Members who receive at least $10 in cooperative patronage dividends, reported on IRS Form 1099-PATR, might also be subject to backup withholding as well.

Some taxpayers are exempt from backup withholding. If you've reported your name and Social Security number (SSN) to the payer with Form W-9 and it matches the IRS documentation and if the IRS has not notified you that you are subject to mandatory backup withholding, you could be exempt.

Payments Subject to Backup Withholding

For those not exempt, the following are common payment types that could be subject to backup withholding:
  • Interest
  • Dividends
  • Government transfers
  • Rents
  • Royalties
  • Commissions
  • Gambling winnings
  • Patronage
  • Payments from brokers on securities transactions
  • Payments from fishing boat operators

Backup withholding is used by the IRS to make sure it collects taxes on income that an investor may have already spent before his or her tax bill comes due.

Withholding Due to Incorrect Information

Taxpayers may also be subject to backup withholding if they did not provide the correct TIN or if they did not report dividend, interest, or patronage dividend income to the IRS. Other types of payments also subject to backup withholding include rents, royalty payments, profits, commissions, fees, and other payments for work as an independent contractor. Gambling winnings may also be subject to backup withholding if they were not subject to standard gambling withholding.

If a contractor or investor does not provide the correct TIN to receive payments that are reportable on Form 1099, the payer is required to withhold at a rate of 24%. Payers might also be required to withhold at that rate if the IRS informs them that the payee's underreported interest or dividends on their income tax returns. In such an instance, the tax filer will be notified four times over 120 days of the issue and the intent to institute backup withholding.

If a tax filer’s 1099 indicates backup withholding, that amount can be applied as a credit against any income tax filing for that year.

Withholding Due to Unreported Investment Income

The IRS may also require backup withholding if you or your broker don't (or didn't) report dividend or interest income received from investments held. This is less common due to automated reporting by most brokerage firms.

If you fail to report or underreported interest or dividends, the IRS will notify you via four notices mailed to your home address over a period of seven months regarding future backup withholding.

Is Backup Withholding a Bad Thing?

It could be a bad thing since it ties up money with the IRS that could otherwise be used for investment purposes. If you are subject to backup withholding, however, you may receive some of that money back as a tax refund.

Who Is Exempt From Backup Withholding?

Most American citizens are exempted from backup withholding so long as their tax identification number or social security number is on file with their broker, and corresponds with their legal name. Retirement accounts and unemployment income are also exempted.

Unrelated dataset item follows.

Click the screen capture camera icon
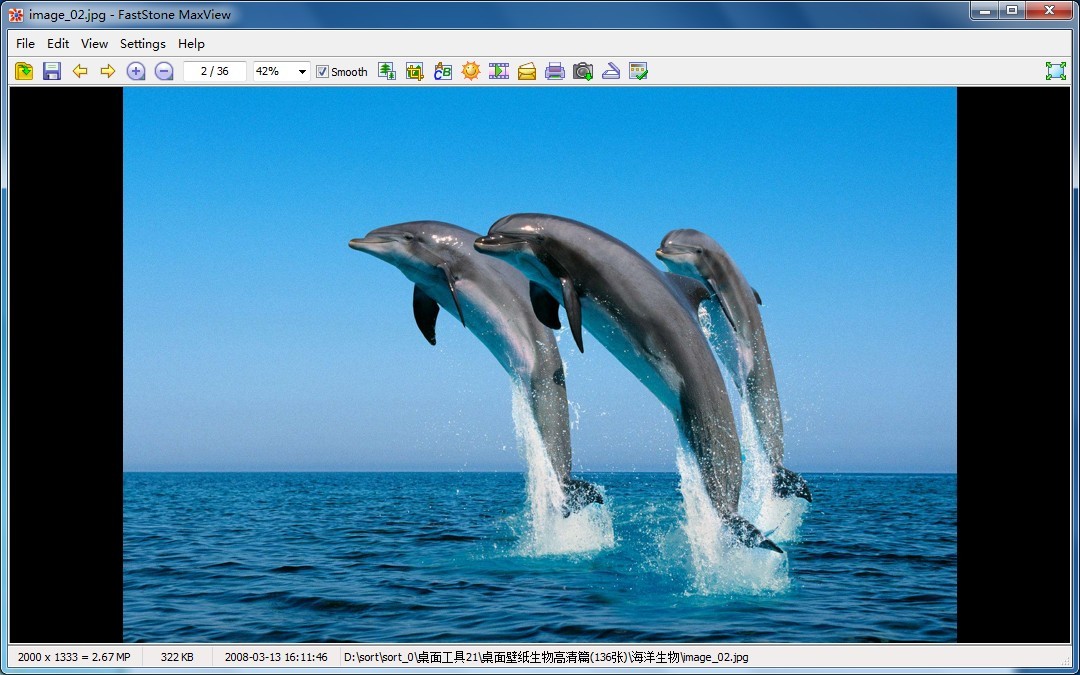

Who Is Subject to Backup Withholding?

You may be subject to backup withholding if you are a foreign citizen, or are an American who has not provided your correct TIN/SSN, made the proper certifications, or reported all your taxable interest and dividends on your tax return to the IRS.

The Bottom Line

The IRS imposes backup withholding on certain investment income to prevent tax shortfalls, but the practice also ties up funds that could otherwise be invested. Thankfully, most Americans are exempted from backup withholding, so long as a social security number or taxpayer ID is on file and matches the personal information of the brokerage account holder.